— begin RECORDS PROVIDED —
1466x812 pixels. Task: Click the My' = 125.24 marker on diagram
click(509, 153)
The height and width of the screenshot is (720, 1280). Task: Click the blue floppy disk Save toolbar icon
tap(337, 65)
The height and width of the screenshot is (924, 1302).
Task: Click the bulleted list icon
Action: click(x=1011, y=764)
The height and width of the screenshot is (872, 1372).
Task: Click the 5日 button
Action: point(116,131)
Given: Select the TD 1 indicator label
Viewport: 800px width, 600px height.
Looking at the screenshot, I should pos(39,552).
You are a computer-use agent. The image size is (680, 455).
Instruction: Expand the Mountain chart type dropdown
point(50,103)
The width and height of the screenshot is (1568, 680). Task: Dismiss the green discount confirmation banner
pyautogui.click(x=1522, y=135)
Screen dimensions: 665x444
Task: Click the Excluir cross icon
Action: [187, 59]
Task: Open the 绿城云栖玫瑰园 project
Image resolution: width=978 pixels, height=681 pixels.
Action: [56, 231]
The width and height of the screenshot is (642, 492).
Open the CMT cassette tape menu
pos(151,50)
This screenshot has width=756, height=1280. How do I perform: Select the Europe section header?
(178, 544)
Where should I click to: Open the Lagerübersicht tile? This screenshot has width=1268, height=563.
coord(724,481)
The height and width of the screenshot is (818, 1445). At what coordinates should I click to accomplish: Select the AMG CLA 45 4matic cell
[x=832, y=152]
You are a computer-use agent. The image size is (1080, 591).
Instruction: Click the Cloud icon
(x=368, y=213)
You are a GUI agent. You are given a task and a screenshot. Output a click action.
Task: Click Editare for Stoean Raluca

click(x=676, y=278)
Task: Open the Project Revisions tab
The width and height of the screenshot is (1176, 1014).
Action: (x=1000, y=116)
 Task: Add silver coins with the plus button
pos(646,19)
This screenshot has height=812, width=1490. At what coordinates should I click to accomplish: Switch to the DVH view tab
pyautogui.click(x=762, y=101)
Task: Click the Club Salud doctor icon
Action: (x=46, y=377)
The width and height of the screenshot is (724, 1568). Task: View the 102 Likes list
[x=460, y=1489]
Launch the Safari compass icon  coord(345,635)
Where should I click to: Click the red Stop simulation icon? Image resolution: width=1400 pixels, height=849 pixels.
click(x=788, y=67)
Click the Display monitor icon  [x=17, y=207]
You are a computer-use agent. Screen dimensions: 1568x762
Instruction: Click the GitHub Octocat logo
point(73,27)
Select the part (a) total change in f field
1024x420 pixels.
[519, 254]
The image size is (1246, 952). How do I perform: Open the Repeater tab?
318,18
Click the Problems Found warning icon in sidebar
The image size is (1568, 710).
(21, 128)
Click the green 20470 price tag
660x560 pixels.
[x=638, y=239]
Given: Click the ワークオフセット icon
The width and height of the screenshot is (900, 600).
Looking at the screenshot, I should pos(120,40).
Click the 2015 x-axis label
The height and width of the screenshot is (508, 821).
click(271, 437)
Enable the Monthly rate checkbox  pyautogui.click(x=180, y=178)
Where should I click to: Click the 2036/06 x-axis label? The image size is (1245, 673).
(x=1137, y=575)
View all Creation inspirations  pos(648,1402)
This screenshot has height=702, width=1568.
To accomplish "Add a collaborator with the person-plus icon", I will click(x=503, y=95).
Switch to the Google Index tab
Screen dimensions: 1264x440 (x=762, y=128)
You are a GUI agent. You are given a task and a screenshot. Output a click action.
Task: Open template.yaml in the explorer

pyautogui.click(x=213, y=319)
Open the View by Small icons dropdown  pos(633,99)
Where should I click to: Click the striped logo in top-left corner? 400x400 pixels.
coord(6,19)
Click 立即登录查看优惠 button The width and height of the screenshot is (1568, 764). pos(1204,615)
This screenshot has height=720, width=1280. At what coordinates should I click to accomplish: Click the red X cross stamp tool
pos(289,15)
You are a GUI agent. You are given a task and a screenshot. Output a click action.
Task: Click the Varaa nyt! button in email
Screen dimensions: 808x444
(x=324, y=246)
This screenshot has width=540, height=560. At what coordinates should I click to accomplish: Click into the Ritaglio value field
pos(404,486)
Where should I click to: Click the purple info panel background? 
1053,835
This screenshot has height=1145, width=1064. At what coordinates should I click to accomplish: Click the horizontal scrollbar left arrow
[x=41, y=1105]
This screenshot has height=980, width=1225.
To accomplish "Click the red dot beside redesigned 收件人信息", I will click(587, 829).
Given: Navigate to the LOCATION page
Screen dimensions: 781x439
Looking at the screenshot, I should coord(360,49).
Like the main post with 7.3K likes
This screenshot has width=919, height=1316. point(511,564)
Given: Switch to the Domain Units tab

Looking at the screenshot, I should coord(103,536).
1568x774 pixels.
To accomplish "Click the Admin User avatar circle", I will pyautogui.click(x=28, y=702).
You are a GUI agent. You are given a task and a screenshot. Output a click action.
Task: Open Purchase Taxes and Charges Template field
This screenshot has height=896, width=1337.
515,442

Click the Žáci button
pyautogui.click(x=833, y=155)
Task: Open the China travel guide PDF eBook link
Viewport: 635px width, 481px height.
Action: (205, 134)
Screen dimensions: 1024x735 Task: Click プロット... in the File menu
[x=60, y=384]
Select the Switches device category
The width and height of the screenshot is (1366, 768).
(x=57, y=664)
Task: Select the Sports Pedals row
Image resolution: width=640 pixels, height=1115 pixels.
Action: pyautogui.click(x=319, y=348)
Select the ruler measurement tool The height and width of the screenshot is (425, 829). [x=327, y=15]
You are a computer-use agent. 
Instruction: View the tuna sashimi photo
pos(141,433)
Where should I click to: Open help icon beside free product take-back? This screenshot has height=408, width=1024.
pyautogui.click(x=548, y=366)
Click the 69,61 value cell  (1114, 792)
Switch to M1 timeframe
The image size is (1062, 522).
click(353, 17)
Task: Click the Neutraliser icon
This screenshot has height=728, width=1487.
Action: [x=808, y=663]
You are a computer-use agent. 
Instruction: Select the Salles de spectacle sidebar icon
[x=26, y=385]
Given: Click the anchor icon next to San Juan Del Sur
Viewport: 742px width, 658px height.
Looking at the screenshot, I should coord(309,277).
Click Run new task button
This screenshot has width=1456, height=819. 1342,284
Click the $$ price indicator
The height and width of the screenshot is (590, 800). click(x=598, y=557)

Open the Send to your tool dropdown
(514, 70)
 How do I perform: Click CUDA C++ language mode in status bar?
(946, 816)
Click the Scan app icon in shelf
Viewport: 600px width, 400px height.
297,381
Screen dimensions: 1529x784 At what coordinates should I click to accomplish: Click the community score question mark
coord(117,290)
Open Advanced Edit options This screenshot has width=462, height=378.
— end RECORDS PROVIDED —
GIVEN REQUEST – Lay out every line of the rows above as a JSON list of strings, one string per line, skipping the blank lines.

ANSWER TO THE TASK –
[
  "1466x812 pixels. Task: Click the My' = 125.24 marker on diagram",
  "click(509, 153)",
  "The height and width of the screenshot is (720, 1280). Task: Click the blue floppy disk Save toolbar icon",
  "tap(337, 65)",
  "The height and width of the screenshot is (924, 1302).",
  "Task: Click the bulleted list icon",
  "Action: click(x=1011, y=764)",
  "The height and width of the screenshot is (872, 1372).",
  "Task: Click the 5日 button",
  "Action: point(116,131)",
  "Given: Select the TD 1 indicator label",
  "Viewport: 800px width, 600px height.",
  "Looking at the screenshot, I should pos(39,552).",
  "You are a computer-use agent. The image size is (680, 455).",
  "Instruction: Expand the Mountain chart type dropdown",
  "point(50,103)",
  "The width and height of the screenshot is (1568, 680). Task: Dismiss the green discount confirmation banner",
  "pyautogui.click(x=1522, y=135)",
  "Screen dimensions: 665x444",
  "Task: Click the Excluir cross icon",
  "Action: [187, 59]",
  "Task: Open the 绿城云栖玫瑰园 project",
  "Image resolution: width=978 pixels, height=681 pixels.",
  "Action: [56, 231]",
  "The width and height of the screenshot is (642, 492).",
  "Open the CMT cassette tape menu",
  "pos(151,50)",
  "This screenshot has width=756, height=1280. How do I perform: Select the Europe section header?",
  "(178, 544)",
  "Where should I click to: Open the Lagerübersicht tile? This screenshot has width=1268, height=563.",
  "coord(724,481)",
  "The height and width of the screenshot is (818, 1445). At what coordinates should I click to accomplish: Select the AMG CLA 45 4matic cell",
  "[x=832, y=152]",
  "You are a computer-use agent. The image size is (1080, 591).",
  "Instruction: Click the Cloud icon",
  "(x=368, y=213)",
  "You are a GUI agent. You are given a task and a screenshot. Output a click action.",
  "Task: Click Editare for Stoean Raluca",
  "click(x=676, y=278)",
  "Task: Open the Project Revisions tab",
  "The width and height of the screenshot is (1176, 1014).",
  "Action: (x=1000, y=116)",
  " Task: Add silver coins with the plus button",
  "pos(646,19)",
  "This screenshot has height=812, width=1490. At what coordinates should I click to accomplish: Switch to the DVH view tab",
  "pyautogui.click(x=762, y=101)",
  "Task: Click the Club Salud doctor icon",
  "Action: (x=46, y=377)",
  "The width and height of the screenshot is (724, 1568). Task: View the 102 Likes list",
  "[x=460, y=1489]",
  "Launch the Safari compass icon  coord(345,635)",
  "Where should I click to: Click the red Stop simulation icon? Image resolution: width=1400 pixels, height=849 pixels.",
  "click(x=788, y=67)",
  "Click the Display monitor icon  [x=17, y=207]",
  "You are a computer-use agent. Screen dimensions: 1568x762",
  "Instruction: Click the GitHub Octocat logo",
  "point(73,27)",
  "Select the part (a) total change in f field",
  "1024x420 pixels.",
  "[519, 254]",
  "The image size is (1246, 952). How do I perform: Open the Repeater tab?",
  "318,18",
  "Click the Problems Found warning icon in sidebar",
  "The image size is (1568, 710).",
  "(21, 128)",
  "Click the green 20470 price tag",
  "660x560 pixels.",
  "[x=638, y=239]",
  "Given: Click the ワークオフセット icon",
  "The width and height of the screenshot is (900, 600).",
  "Looking at the screenshot, I should pos(120,40).",
  "Click the 2015 x-axis label",
  "The height and width of the screenshot is (508, 821).",
  "click(271, 437)",
  "Enable the Monthly rate checkbox  pyautogui.click(x=180, y=178)",
  "Where should I click to: Click the 2036/06 x-axis label? The image size is (1245, 673).",
  "(x=1137, y=575)",
  "View all Creation inspirations  pos(648,1402)",
  "This screenshot has height=702, width=1568.",
  "To accomplish \"Add a collaborator with the person-plus icon\", I will click(x=503, y=95).",
  "Switch to the Google Index tab",
  "Screen dimensions: 1264x440 (x=762, y=128)",
  "You are a GUI agent. You are given a task and a screenshot. Output a click action.",
  "Task: Open template.yaml in the explorer",
  "pyautogui.click(x=213, y=319)",
  "Open the View by Small icons dropdown  pos(633,99)",
  "Where should I click to: Click the striped logo in top-left corner? 400x400 pixels.",
  "coord(6,19)",
  "Click 立即登录查看优惠 button The width and height of the screenshot is (1568, 764). pos(1204,615)",
  "This screenshot has height=720, width=1280. At what coordinates should I click to accomplish: Click the red X cross stamp tool",
  "pos(289,15)",
  "You are a GUI agent. You are given a task and a screenshot. Output a click action.",
  "Task: Click the Varaa nyt! button in email",
  "Screen dimensions: 808x444",
  "(x=324, y=246)",
  "This screenshot has width=540, height=560. At what coordinates should I click to accomplish: Click into the Ritaglio value field",
  "pos(404,486)",
  "Where should I click to: Click the purple info panel background? ",
  "1053,835",
  "This screenshot has height=1145, width=1064. At what coordinates should I click to accomplish: Click the horizontal scrollbar left arrow",
  "[x=41, y=1105]",
  "This screenshot has height=980, width=1225.",
  "To accomplish \"Click the red dot beside redesigned 收件人信息\", I will click(587, 829).",
  "Given: Navigate to the LOCATION page",
  "Screen dimensions: 781x439",
  "Looking at the screenshot, I should coord(360,49).",
  "Like the main post with 7.3K likes",
  "This screenshot has width=919, height=1316. point(511,564)",
  "Given: Switch to the Domain Units tab",
  "Looking at the screenshot, I should coord(103,536).",
  "1568x774 pixels.",
  "To accomplish \"Click the Admin User avatar circle\", I will pyautogui.click(x=28, y=702).",
  "You are a GUI agent. You are given a task and a screenshot. Output a click action.",
  "Task: Open Purchase Taxes and Charges Template field",
  "This screenshot has height=896, width=1337.",
  "515,442",
  "Click the Žáci button",
  "pyautogui.click(x=833, y=155)",
  "Task: Open the China travel guide PDF eBook link",
  "Viewport: 635px width, 481px height.",
  "Action: (205, 134)",
  "Screen dimensions: 1024x735 Task: Click プロット... in the File menu",
  "[x=60, y=384]",
  "Select the Switches device category",
  "The width and height of the screenshot is (1366, 768).",
  "(x=57, y=664)",
  "Task: Select the Sports Pedals row",
  "Image resolution: width=640 pixels, height=1115 pixels.",
  "Action: pyautogui.click(x=319, y=348)",
  "Select the ruler measurement tool The height and width of the screenshot is (425, 829). [x=327, y=15]",
  "You are a computer-use agent. ",
  "Instruction: View the tuna sashimi photo",
  "pos(141,433)",
  "Where should I click to: Open help icon beside free product take-back? This screenshot has height=408, width=1024.",
  "pyautogui.click(x=548, y=366)",
  "Click the 69,61 value cell  (1114, 792)",
  "Switch to M1 timeframe",
  "The image size is (1062, 522).",
  "click(353, 17)",
  "Task: Click the Neutraliser icon",
  "This screenshot has height=728, width=1487.",
  "Action: [x=808, y=663]",
  "You are a computer-use agent. ",
  "Instruction: Select the Salles de spectacle sidebar icon",
  "[x=26, y=385]",
  "Given: Click the anchor icon next to San Juan Del Sur",
  "Viewport: 742px width, 658px height.",
  "Looking at the screenshot, I should coord(309,277).",
  "Click Run new task button",
  "This screenshot has width=1456, height=819. 1342,284",
  "Click the $$ price indicator",
  "The height and width of the screenshot is (590, 800). click(x=598, y=557)",
  "Open the Send to your tool dropdown",
  "(514, 70)",
  " How do I perform: Click CUDA C++ language mode in status bar?",
  "(946, 816)",
  "Click the Scan app icon in shelf",
  "Viewport: 600px width, 400px height.",
  "297,381",
  "Screen dimensions: 1529x784 At what coordinates should I click to accomplish: Click the community score question mark",
  "coord(117,290)",
  "Open Advanced Edit options This screenshot has width=462, height=378."
]